The conference went well, I got a good reception and plenty of questions. I scattered business cards like confetti in the hope that it might lead to some more offers of work. The hotel had a gym, sauna and pool so we kept up the exercise.
On our "tourist" day we hired a car from a local garage: inexpensive, very laidback, took a minimum of details from us and took our word that we had re-filled the tank on return. We did an extensive tour of the area and spent several hours at the Zoo which was maintained by the local council. It was big, BIG, with lots of dedicated space for each of the creatures so we walked several kilometres, many of them on boardwalks taking us high above the habitats for the best of views for us and the minimum of disturbance to the animals and birds. Lots of strange northern creatures as well as the more familiar wolves, feral cats, eagles and owls.
Back in Stockholm we were on a MISSION: we wanted to buy a fish smoker. Both of us have failed to find one in places like IKEA, Habitat, cookery shops. We had a (very good) dinner with Margareta's brother and sister - we'd met them in England before - and asked them where we might find such a thing. Her brother directed us to a fishing tackle shop: obvious when you think about it.
We found one at our second try the next morning: it's essentially a metal box with a grill inside. You scatter a smoking mix at the bottom, put your fish/tofu/whatever on the grill and heat it, e.g. on your stove, until it is smoked to your satisfaction. No we haven't got round to using it yet, BUT WE'VE GOT IT FOR WHEN WE DO.

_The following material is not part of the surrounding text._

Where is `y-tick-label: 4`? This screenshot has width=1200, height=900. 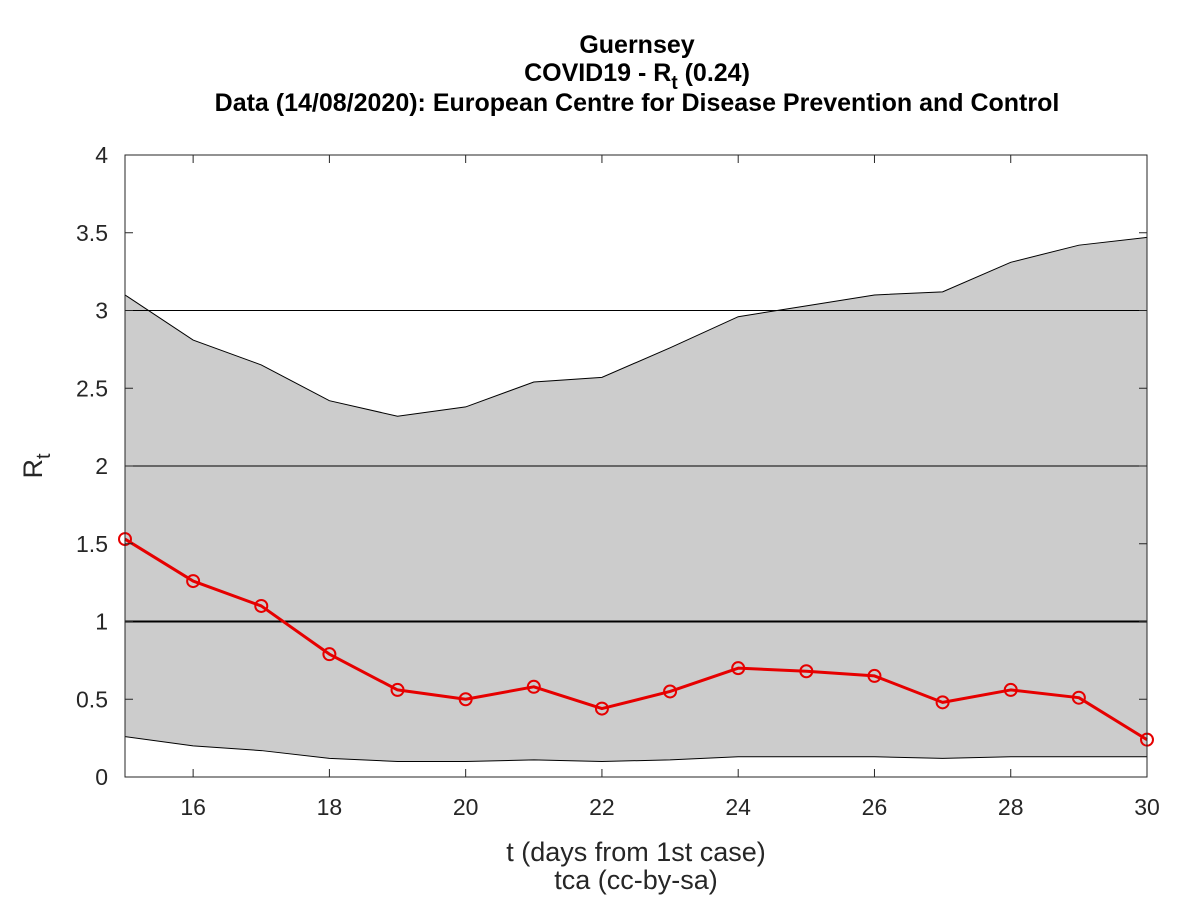 y-tick-label: 4 is located at coordinates (102, 155).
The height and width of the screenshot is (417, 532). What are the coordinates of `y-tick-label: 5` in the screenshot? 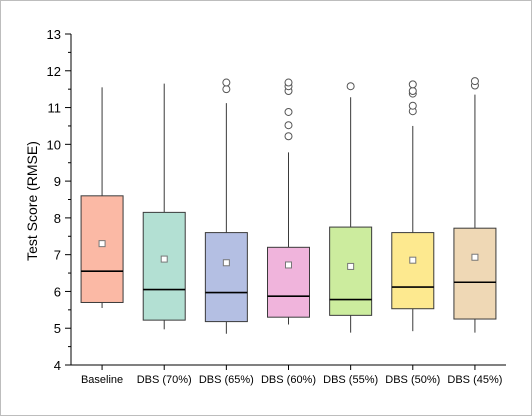 It's located at (58, 328).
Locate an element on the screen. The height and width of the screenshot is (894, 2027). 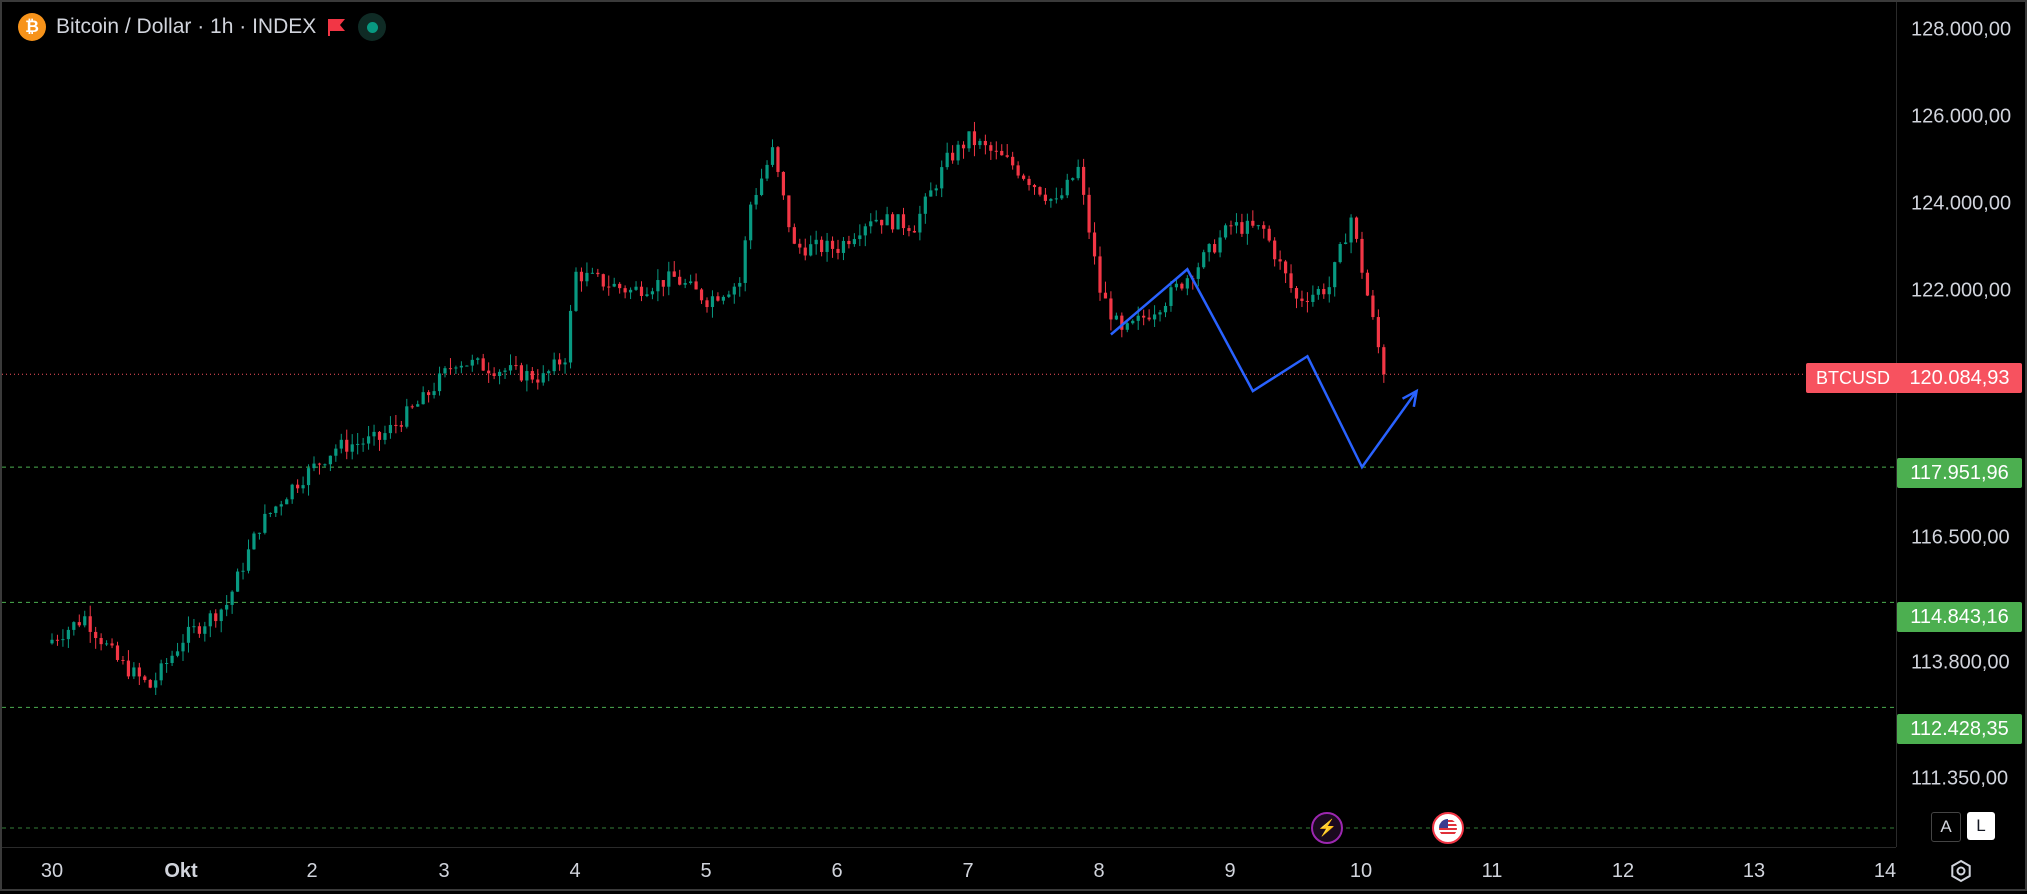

This did present the possible problem of going through security with a metal box and two bags of a mysterious mixture. We handled that by packing the smoker in its box, inside Mick's suitcase, stuffing it with socks and underwear so it wouldn't rattle too much. When checking in, we told the desk staff that we were carrying this item and invited them to examine it. They didn't. We had no trouble.
On our final evening in Sweden, we took a ferry trip round a large part of the archipelago. This was Friday evening, so many of the people were going to their holiday homes for the weekend. Some lucky folk live on the islands and commute by boat into Stockholm daily (or weekly). The main dish on offer was Baltic herring, which seemed entirely appropriate, served Swedish style with boiled potatoes and a sauce. Lovely food, accompanied by local beer, and a lovely end to our short holiday.
A potentially less exciting mission was to find the sushi bar during our 4 hour stopover at Amsterdam Schipol. Pleased to report that we did actually find it (it's behind the lift) but only after hunger had driven us to eat elsewhere, at the noodle bar if you ask: we recommend it.